A bold statement this Ramadan, ya aadil77.

Is this one of the things that it is permissible to envy someone for, or is this a sin?
Or, even worse, is it a joke?

Must I quote Quran and hadith on such a basic matter?

I see too much bad advice and nonsense on these forums, remember your religion when posting, avoid useless chatter with the opposite sex, promote the good and forbid the evil.

Ask Allah to forgive you posting such trite comments, which are in reality sins against yourself.

The time you waste posting trite comments, you will be questioned about.

Spend some time reading Quran instead, like perhaps Surat Al Falaq...

or this...

" And if you question them, they declare emphatically: "We were only talking idly and joking." Say: "Was it at Allah, His Aayat and His Messenger you were mocking?" Make no excuses! You have rejected faith after you had accepted it, if We pardon some of you, We will punish others amongst you because they were sinners" (Qur'an 9:65-66)

:: Aim 1 ::
Return the stretch of the forum post from "A bold statement" through "sins against yourself.".
:: Aim 2 ::
Which surah does the forum post suggest reading instead of posting?

:: Data excerpt ::
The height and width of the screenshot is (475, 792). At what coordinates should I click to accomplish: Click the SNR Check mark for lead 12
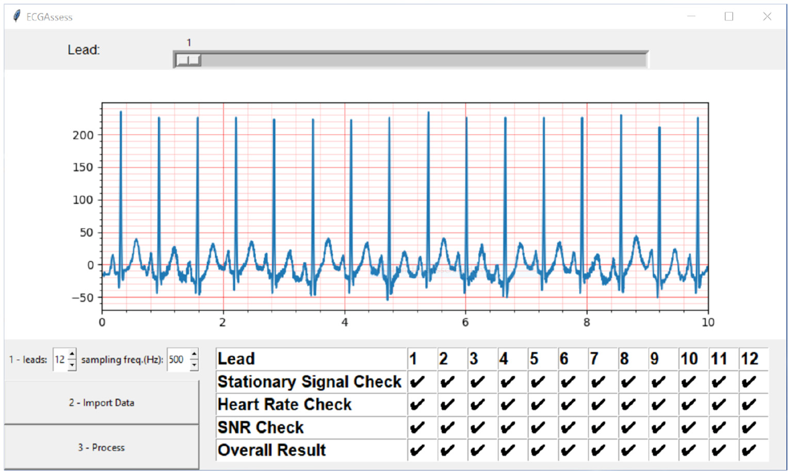point(749,428)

:: Right answer 1 ::
A bold statement this Ramadan, ya aadil77.

Is this one of the things that it is permissible to envy someone for, or is this a sin?
Or, even worse, is it a joke?

Must I quote Quran and hadith on such a basic matter?

I see too much bad advice and nonsense on these forums, remember your religion when posting, avoid useless chatter with the opposite sex, promote the good and forbid the evil.

Ask Allah to forgive you posting such trite comments, which are in reality sins against yourself.

:: Right answer 2 ::
Surat Al Falaq